Kobayashi-Solomon: But just even aside from what their business has been doing, they also announced their first dividend about that time as well, right?

Burkett: Absolutely. So ... on the back of some of these weak earnings report and weak outlook, you saw management start to engage in some activities that suggest that it realizes some of its issues with size and some of its competitive positioning, and so you saw Cisco on the back of the earnings announcement, introduce a new chief operating officer, Gary Moore, to help realign and restructure the management team. You saw them initiate a $0.06 per share per quarter dividend, which equated at the time to about 1.5% yield or $1.4 billion in annual cash outlays.

Kobayashi-Solomon: The other thing that I did, which was one of our favorites, was they killed Flip. I just couldn't wait for them to kill Flip actually.

Burkett: Right, and when we've looked at the consumer space as a segment that Cisco shouldn't be playing in over the long run, and so they killed Pure Digital.

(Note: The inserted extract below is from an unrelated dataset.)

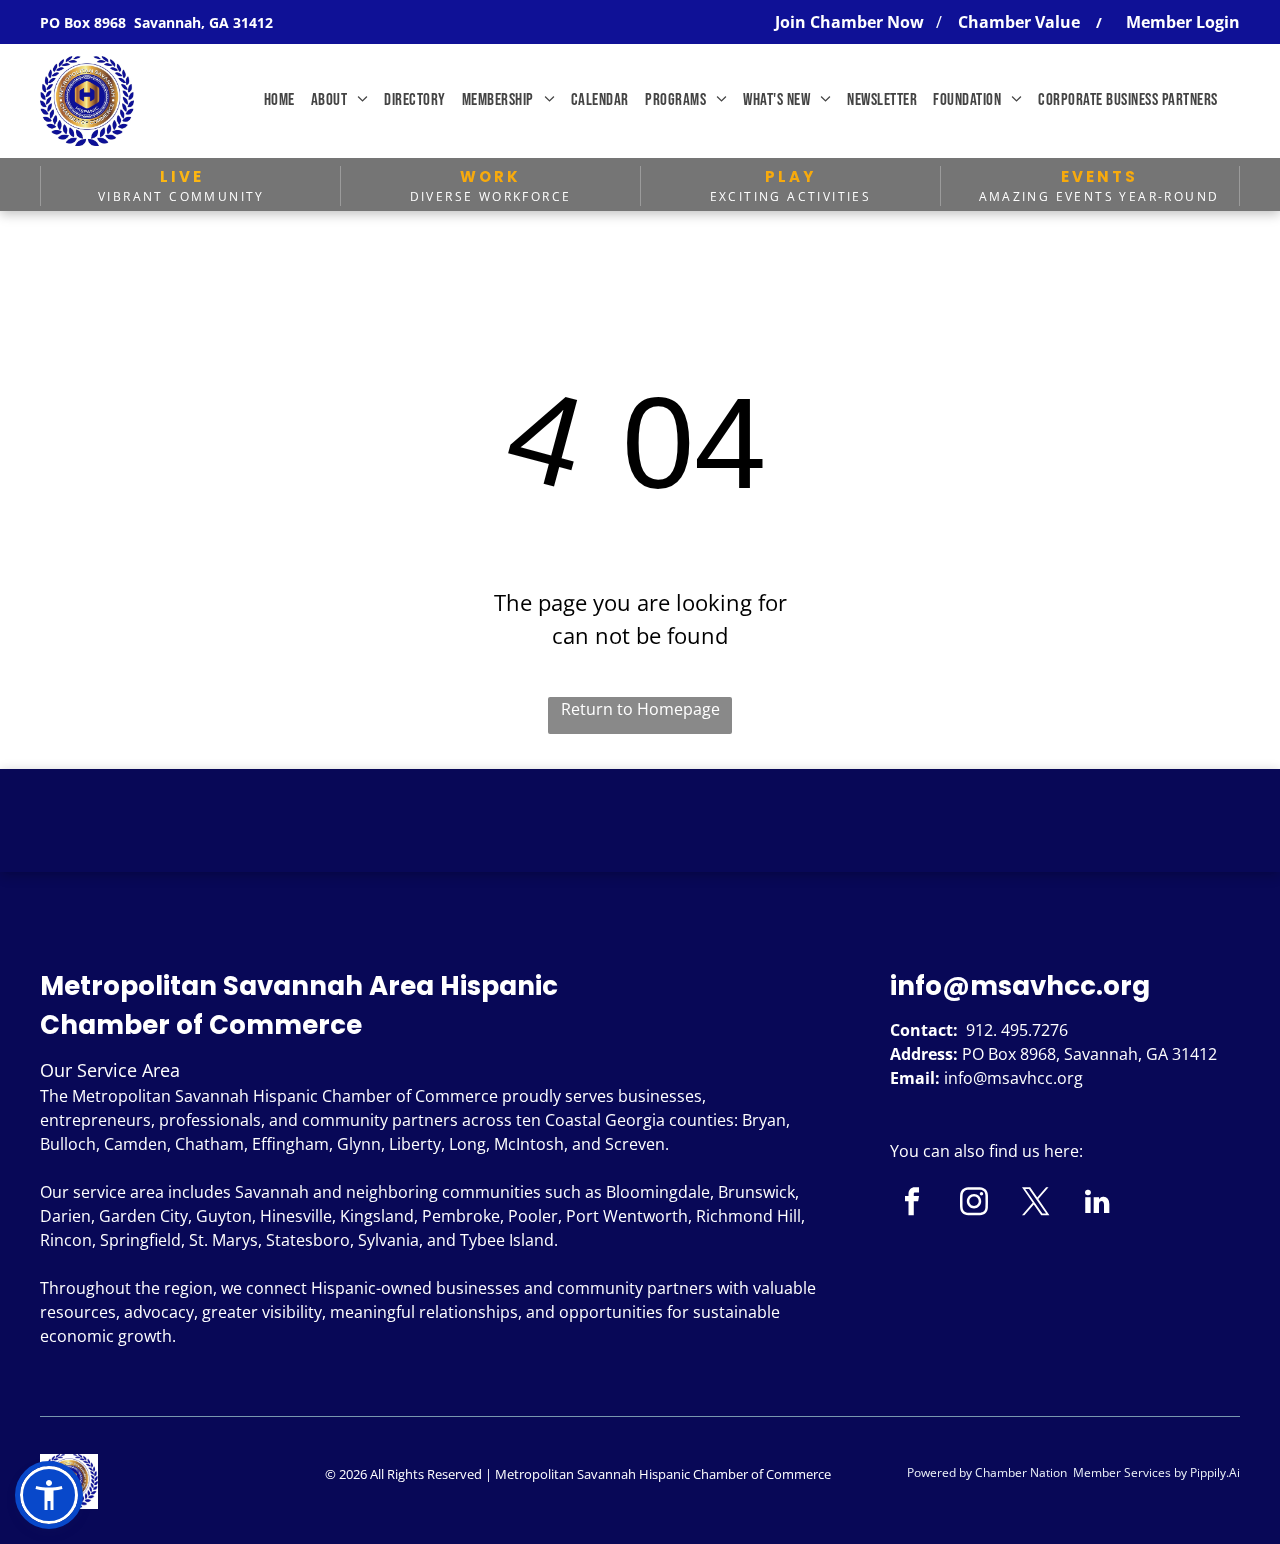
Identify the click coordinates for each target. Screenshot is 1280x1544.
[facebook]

They ... had been developing "umi," which is a home video-teleconferencing service and equipment, that they pulled back out of the consumer space and just reintegrated that technology back into collaboration business.

And so ... these were the initial steps that Cisco started to demonstrate ... after its 2Q results that were positive on the margin.

Kobayashi-Solomon: So, one other things that I picked up, and that I was really happy about, was actually Chambers, the CEO, John Chambers, admitted, "look we're not going to grow at 20% or high-teens percent forever. It looks like our growth is going to be slower." And this is a big admission for him, I think.